Se o projeto em Curitiba for aprovado, Gisele Alessandra Szmidt poderá ser impedida de utilizar o banheiro feminio do próprio local onde trabalha. Ela ficou conhecida como a primeira advogada transexual a subir na tribuna do STF e fazer uma sustentação oral, em 2017. Hoje, é assessora jurídica do Bloco PT/PV na Câmara de vereadores da capital paranaense.
“Me impedir de acessar o banheiro feminio é uma maneira de me expulsar do ambiente de trabalho”, afirma.
A advogada também é representante da ABGLT, uma das entidades que entraram como amiga da corte no processo, ou seja, participam da ação fornecendo informações sobre o tema.
“É surreal que a gente tenha que lutar para usar o banheiro”, afirma Gisele. “Estamos falando da violação da dignidade da pessoa. Estamos falando de um ser humano que teve um acesso a um banheiro negado”.
Para Márcia Rocha, a primeira advogada brasileira a exercer a profissão com nome social e primeira conselheira transexual da Ordem dos Advogados do Brasil de São Paulo (OAB SP), o que está em discussão é algo que transcende o uso dos banheiros.
Uma decisão favorável da corte seria, de acordo com ela, útil para educar a população, mais do que simplesmente garantir um direito. “Essa questão do banheiro é uma bobagem, porque quem é contrária afirma que vão usar a possibilidade do uso do banheiro [por pessoas transexuais] para cometer um crime, estuprar”, afirma a advogada. “Isso é uma falácia, porque não existe crime suposto. Você não pode tirar um direito de uma população inteira pensando que alguém um dia pode cometer um crime”.
Processo de 2008
O processo em discussão pelo Supremo Tribunal Federal foi movido em 2008 no Tribunal de Justiça de Santa Catarina.
De acordo com os autos do processo mencionados em texto no site do Supremo, o shopping forçou a retirada da mulher argumentando que a presença dela causaria constrangimento. Ela pediu indenização de R$ 15 mil por danos morais, mas o Tribunal de Justiça de Santa Catarina entendeu que no caso não houve dano moral, mas “mero dissabor”, de acordo com o STF.
Nos últimos anos, o Supremo Tribunal Federal vem discutindo e decidindo sobre temas caros à comunidade LGBTQ+. No ano passado, o Supremo reconheceu que atos ofensivos praticados contra pessoas da comunidade LGBTQ+ podem ser enquadrados como injúria racial. Em 2018, reconheceu a possibilidade de mudança no registro civil sem que para isso seja necessária a cirurgia de redesignação sexual. E em 2011 a corte reconheceu a união civil entre pessoas do mesmo sexo.

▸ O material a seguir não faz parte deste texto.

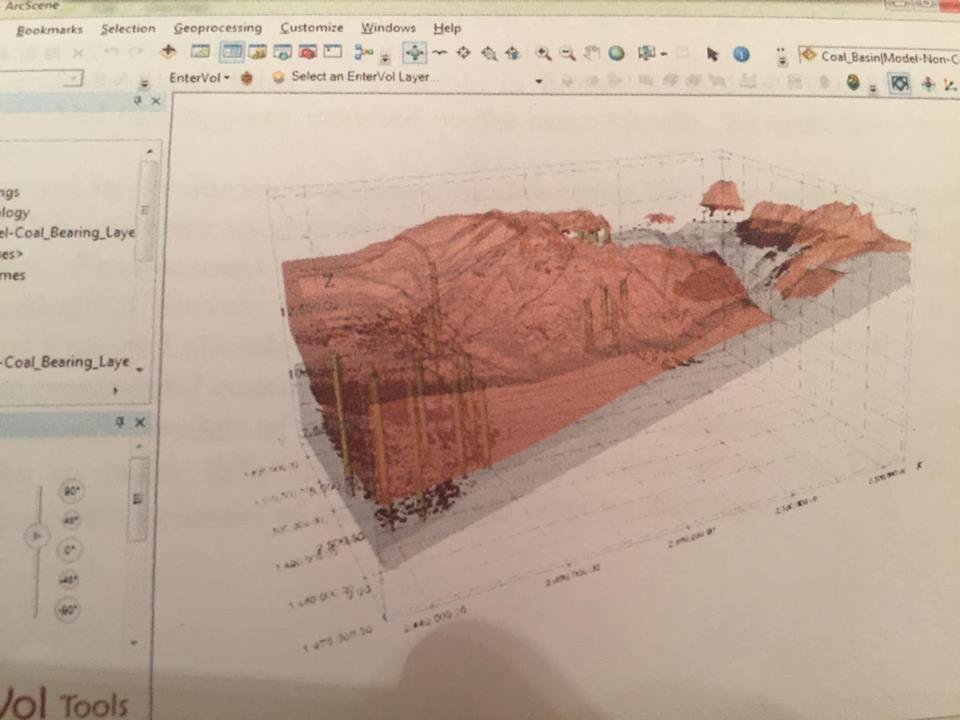Open the Coal_Basin model layer dropdown
Image resolution: width=960 pixels, height=720 pixels.
tap(878, 56)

“Todos os avanços nos últimos dez anos foram no judiciário”, afirma a advogada Márcia Rocha. “O Congresso não legisla sobre isso e o Supremo vem preenchendo essa lacuna com decisões favoráveis a nós. Mas o ideal seria que tivéssemos leis”.

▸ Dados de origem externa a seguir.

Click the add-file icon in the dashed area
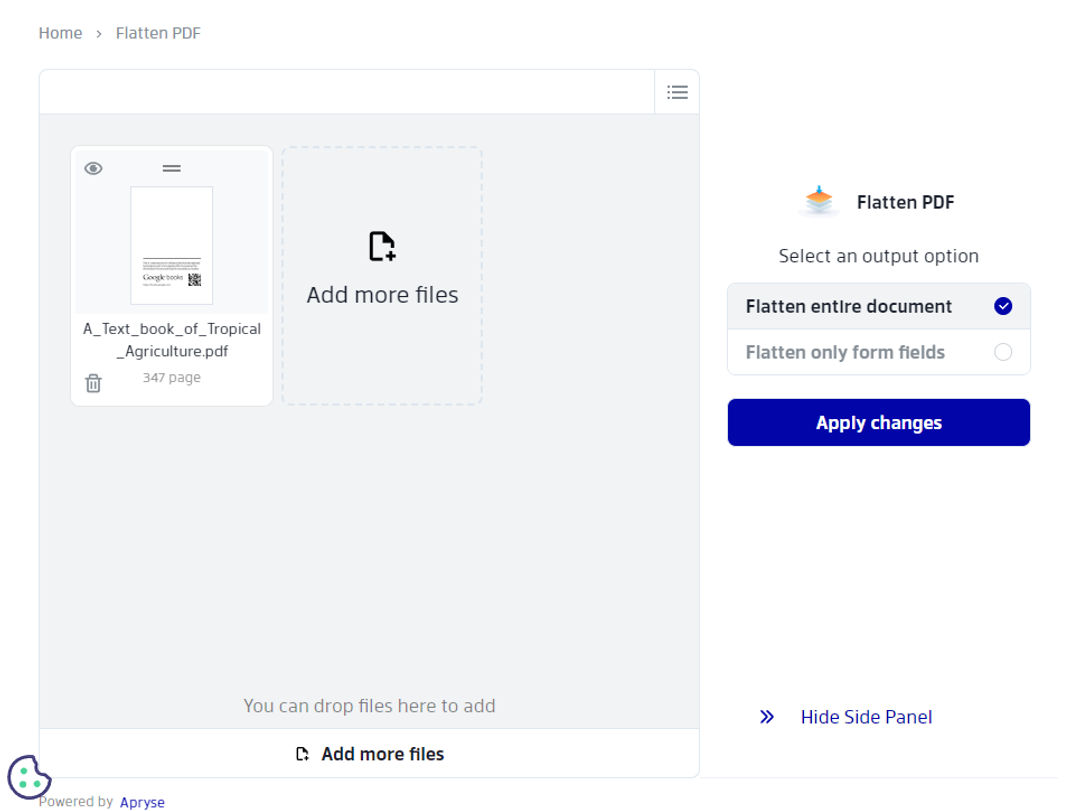Screen dimensions: 1080x811 pos(382,246)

A própria cidade de Florianópolis, onde ocorreu o caso que suscitou esse julgamento no Supremo, já viveu um cabo de força entre o legislativo e o executivo. Em 2017, o então prefeito Gean Loureiro (PMDB) vetou dois projetos de lei que a Câmara Municipal havia aprovado sobre direitos das pessoas transexuais. Um dos projetos previa punição para condutas homofóbicas, e o outro permitia o uso do nome social e o reconhecimento da identidade de gênero das pessoas transexuais e travestis.